In fsl.py --> check_first it uses SGE_ROOT to check for the sge queuing system; however, not all sge queuing systems use SGE_ROOT (e.g., Gridengine on Debian/Ubuntu). If both SGE_ROOT or FSLPARALLEL were checked for, this would work on more folks' systems. I am not a python coder, but on my system simply replacing SGE_ROOT with FSLPARALLEL resolved the issue. I don't know if SGE_ROOT is still used by others, however.

Lestropie commented 1 year ago

Thanks for the report Matt. Testing FSLPARALLEL in fsl.check_first() might resolve non-completion in some use cases, though it would potentially result in hanging rather than erroring out in some cases where one or more FIRST jobs fail and SGE is not being used.

It's not clear exactly what issue has been encountered and how:

Is there a discussion that's happened elsewhere that you can link me to?

glasserm commented 1 year ago

Debian/Ubuntu gridengine and FSL function without SGE_ROOT to launch jobs on SGE. On my system, swapping in FSLPARALLEL worked to allow the MRTrix code to wait to complete the jobs. It failed immediately otherwise. I don't see any other environment variables that would work, though I know there is a lot of ongoing modification of fsl_sub in recent versions of FSL and it is certainly possible that FSLPARALLEL is a hold over from older versions of FSL (it is being set in my .bashrc and unsetting it does not seem to prevent jobs from going to SGE through fsl_sub either). Perhaps talking to some of the FSL developers would suggest a better solution for wrapping scripts that call fsl_sub in recent FSL versions? fsl_sub (and first) still returns a job ID so perhaps monitoring the completion of that would be a solution.
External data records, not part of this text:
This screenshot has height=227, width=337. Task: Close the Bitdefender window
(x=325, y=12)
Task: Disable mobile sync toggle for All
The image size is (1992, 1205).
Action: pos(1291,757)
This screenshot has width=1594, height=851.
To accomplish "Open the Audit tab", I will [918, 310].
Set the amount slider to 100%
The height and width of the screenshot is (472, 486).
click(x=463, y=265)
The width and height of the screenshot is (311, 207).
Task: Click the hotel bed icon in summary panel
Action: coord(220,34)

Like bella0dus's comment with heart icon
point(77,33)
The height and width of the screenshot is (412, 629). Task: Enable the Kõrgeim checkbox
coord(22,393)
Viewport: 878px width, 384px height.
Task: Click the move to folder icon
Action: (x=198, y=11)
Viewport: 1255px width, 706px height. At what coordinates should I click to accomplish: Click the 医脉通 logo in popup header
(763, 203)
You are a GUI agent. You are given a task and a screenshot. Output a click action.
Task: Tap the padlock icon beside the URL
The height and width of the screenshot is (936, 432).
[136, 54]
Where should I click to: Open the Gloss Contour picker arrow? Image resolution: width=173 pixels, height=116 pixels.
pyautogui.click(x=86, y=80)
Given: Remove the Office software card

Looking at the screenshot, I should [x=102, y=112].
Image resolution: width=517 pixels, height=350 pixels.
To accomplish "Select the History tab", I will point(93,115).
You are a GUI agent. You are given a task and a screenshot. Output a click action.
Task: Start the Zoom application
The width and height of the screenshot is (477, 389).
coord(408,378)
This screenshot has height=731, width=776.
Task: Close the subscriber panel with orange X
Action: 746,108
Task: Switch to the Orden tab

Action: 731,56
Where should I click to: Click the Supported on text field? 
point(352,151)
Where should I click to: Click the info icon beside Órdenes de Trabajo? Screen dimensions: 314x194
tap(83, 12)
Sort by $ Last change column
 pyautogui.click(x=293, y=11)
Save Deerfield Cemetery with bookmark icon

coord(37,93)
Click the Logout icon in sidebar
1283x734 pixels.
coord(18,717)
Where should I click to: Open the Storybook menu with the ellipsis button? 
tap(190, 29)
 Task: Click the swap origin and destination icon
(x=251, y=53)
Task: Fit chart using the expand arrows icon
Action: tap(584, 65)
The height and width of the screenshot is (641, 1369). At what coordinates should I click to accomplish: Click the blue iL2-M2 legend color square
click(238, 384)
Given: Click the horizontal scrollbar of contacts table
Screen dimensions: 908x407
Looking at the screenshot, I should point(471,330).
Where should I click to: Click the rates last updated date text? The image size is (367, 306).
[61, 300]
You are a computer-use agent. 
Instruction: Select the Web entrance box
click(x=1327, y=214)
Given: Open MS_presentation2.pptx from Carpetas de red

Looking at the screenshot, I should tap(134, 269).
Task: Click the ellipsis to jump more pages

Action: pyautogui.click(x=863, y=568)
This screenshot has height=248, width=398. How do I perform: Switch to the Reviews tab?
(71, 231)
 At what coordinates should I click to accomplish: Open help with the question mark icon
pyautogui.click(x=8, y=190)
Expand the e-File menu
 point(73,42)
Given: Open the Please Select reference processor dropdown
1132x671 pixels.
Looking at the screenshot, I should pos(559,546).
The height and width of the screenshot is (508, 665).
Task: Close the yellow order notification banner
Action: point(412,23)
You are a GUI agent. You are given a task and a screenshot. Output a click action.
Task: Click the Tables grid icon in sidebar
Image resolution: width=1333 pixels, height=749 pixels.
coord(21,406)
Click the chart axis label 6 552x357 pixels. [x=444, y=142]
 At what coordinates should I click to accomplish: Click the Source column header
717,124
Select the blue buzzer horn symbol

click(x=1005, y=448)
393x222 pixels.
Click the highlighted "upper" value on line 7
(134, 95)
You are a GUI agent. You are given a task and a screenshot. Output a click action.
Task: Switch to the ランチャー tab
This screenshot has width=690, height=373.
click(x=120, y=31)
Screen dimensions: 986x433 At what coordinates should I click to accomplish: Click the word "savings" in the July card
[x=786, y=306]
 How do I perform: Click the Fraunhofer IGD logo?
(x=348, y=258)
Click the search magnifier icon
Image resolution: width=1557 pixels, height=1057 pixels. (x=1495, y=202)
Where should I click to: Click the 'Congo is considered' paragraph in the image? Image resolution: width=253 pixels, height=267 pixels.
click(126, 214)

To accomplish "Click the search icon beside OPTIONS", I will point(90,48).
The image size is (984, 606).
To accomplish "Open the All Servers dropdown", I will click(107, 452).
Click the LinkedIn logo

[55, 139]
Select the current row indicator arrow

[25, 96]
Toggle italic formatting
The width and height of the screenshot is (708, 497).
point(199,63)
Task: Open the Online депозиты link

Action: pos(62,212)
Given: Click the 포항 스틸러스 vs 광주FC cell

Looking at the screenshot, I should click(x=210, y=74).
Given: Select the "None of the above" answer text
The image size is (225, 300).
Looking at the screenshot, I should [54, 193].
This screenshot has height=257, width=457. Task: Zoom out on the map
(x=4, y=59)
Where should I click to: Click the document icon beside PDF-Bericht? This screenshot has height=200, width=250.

Lestropie commented 1 year ago

I was looking at bash fsl_sub in 6.0.5.2; looks like there's a whole Python module now... SGE_ROOT doesn't even appear in that repository... I wasn't aware of those changes.

Capturing the hold job ID from run_first_all might be an option now. I avoided this in the past as it precludes the complete separation between execution and verification. And I've never had an SGE setup on which to myself test data where FIRST is and is not successful, I've just iteratively revised based on user-reported issues.

Manually setting SGE_ROOT in your environment to trick fsl.check_first() is an alternative hack fix that doesn't require modification of code. (Edit: Obviously not a universal solution, but will get anyone by until I figure out how I want to change the code)

glasserm commented 1 year ago

I tried that, but it broke the new fsl_sub when I set it to something random. I couldn't figure out what it actually should be because Debian/Ubuntu gridengine is scattered around multiple folders.